Three Months Ended September 30, 2012. Net income increased by $2.5 million, or 294%, to $3.4 million, from $852,000 in the same three months of 2011, notwithstanding a $2.2 million increase in income taxes in this year's third quarter. At the same time, income per diluted share of common stock increased by 200% to $0.18 for the three months ended September 30, 2012, from $0.06 per diluted share of common stock for the same three months of 2011, notwithstanding a 55% increase in the weighted average number of diluted shares of common stock outstanding in this year's third quarter over the same quarter of 2011. These increases were primarily attributable to an increase in net interest income of $1.1 million, or 13.2%, to $9.3 million, and an increase in mortgage banking revenues of $7.8 million, or 543%, to $9.2 million, in each case as compared to the same three months of 2011. These increases in net interest income and mortgage banking revenues more than offset a $500,000 increase in the provision made for loan losses and a $3.6 million, or 37%, increase in noninterest expense, to $13.4 million in the three months ended September 30, 2012 from $9.8 million in the same three months of 2011.

Nine Months Ended September 30, 2012. Net income increased by $6.7 million, or 179%, to $10.5 million, or $0.61 per diluted share, from $3.8 million, or $0.33 per diluted share, in the same nine months of 2011. Those increases were primarily attributable to an increase of $18.5 million, or 517%, in mortgage banking revenues to $22.1 million, and an increase of $1.7 million, or 424%, in net gains on sales of securities, to $2.1 million, in the nine months ended September 30, 2012, in each case as compared to the same nine months of 2011. Those increases more than offset a nearly $2.0 million increase in the provision made for loan losses, and an increase of $12.7 million, or 47.6%, in non-interest expense, in each case as compared to the same nine months of 2011.
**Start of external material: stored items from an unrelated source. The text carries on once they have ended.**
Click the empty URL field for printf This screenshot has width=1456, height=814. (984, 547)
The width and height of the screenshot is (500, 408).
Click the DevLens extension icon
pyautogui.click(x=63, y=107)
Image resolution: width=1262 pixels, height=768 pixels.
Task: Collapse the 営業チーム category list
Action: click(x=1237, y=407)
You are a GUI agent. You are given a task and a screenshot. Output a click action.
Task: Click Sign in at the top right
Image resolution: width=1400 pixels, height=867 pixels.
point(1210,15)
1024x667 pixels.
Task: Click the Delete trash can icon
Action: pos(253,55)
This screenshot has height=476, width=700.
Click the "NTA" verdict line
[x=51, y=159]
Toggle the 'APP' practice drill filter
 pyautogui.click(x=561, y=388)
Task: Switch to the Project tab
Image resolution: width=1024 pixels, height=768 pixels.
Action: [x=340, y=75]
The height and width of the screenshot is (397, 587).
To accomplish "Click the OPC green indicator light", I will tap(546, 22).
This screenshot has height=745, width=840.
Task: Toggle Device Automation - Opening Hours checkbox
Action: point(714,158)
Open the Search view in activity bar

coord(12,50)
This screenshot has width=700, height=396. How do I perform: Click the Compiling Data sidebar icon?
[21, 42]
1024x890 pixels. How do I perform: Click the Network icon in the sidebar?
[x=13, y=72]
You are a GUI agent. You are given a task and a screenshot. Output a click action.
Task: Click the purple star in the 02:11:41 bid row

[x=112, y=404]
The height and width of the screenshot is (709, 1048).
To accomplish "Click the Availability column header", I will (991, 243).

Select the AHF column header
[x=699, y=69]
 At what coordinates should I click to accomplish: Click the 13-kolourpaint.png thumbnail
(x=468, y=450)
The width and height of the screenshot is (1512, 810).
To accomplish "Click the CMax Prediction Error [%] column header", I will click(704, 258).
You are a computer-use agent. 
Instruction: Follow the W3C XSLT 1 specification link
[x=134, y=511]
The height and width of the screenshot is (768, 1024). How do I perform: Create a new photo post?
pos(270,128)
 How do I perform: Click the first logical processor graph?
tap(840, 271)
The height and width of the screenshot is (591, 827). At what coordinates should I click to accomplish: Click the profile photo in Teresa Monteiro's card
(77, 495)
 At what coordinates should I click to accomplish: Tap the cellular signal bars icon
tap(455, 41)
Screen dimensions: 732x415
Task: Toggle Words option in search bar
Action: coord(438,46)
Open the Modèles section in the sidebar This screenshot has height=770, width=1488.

Raymond E. Dellerba, the Company's President and CEO, stated, "We are very pleased to report our 7th consecutive profitable quarter, which is a direct result of the focus, dedication, and hard work of our officers and employees. The increase in earnings in the three and nine months ended September 30, 2012, as compared to the same respective periods of 2011, reflect improvements in the operating results of all of our operating divisions. Moreover, the return on our average equity (ROE) improved to 10.9% and 14.5%, respectively, for the three and nine months ended September 30, 2012, from 4.6% and 7.5%, respectively, for the same three and nine months of 2011. At the same time, we generated returns on our average assets (ROA) in the three and nine months ended September 30, 2012 of 1.22% and 1.32%, respectively, as compared to 0.32% and 0.49%, respectively, in the same three and nine months of 2011. On the deposit side, we continue to grow our non-interest bearing deposits, which represent our lowest cost funding source and to reduce the volume of higher cost time certificates of deposit, which contributed to the improvement in our net interest income in the three and nine months ended September 30, 2012." Mr. Dellerba continued, "We also have strengthened the Bank's management team, with the recent addition of Mr. Tom Vertin, as President of the Bank's commercial banking division and look forward to his contributions to the Bank's financial performance. Mr. Vertin brings 20 plus years of banking experience in the business banking area."

Recent Developments

As we reported on August 13, 2012, we decided to focus our mortgage banking business entirely on our direct-to-consumer retail channel and to exit the wholesale mortgage banking business. Consequently, on August 31, 2012, we ceased taking mortgage submissions from mortgage brokers. Due to the volume of wholesale mortgage loan applications received or in process through August 31, 2012, we do not believe that the exit from our wholesale mortgage business materially affected our mortgage banking revenues in this year's third quarter. However, due to the exit from the wholesale mortgage business, we expect that there will be a significant decline in mortgage loan originations and mortgage banking revenues in this year's fourth quarter as compared to the first three quarters of 2012. As stated in our August 13, 2012 news release, we made this decision based on our judgment that our exit from the wholesale mortgage business will enhance the value of our banking franchise in the future by reducing and controlling our operating costs and reducing interest rate and other risks inherent in the wholesale mortgage business, thereby enabling us to build a stronger foundation for achieving consistent improvements in profitability in the future.

Results of Operation

Net Interest Income.

In the three months ended September 30, 2012, net interest income increased by $1.1 million, or 13.2%, due to a $431,000, or 3.9%, increase in interest income and a $648,000, or 23.5%, decrease in interest expense, in each case as compared to the same three months of 2011. The increase in interest income was primarily attributable to a nearly $117 million increase in the average volume of loans outstanding, including loans held for sale. The decrease in interest expense was primarily attributable to reductions in the rates of interest we were paying on time certificates of deposit, which resulted, as well, in declines in the volume of those deposits in the three months ended September 30, 2012 as compared to the same three months of 2011.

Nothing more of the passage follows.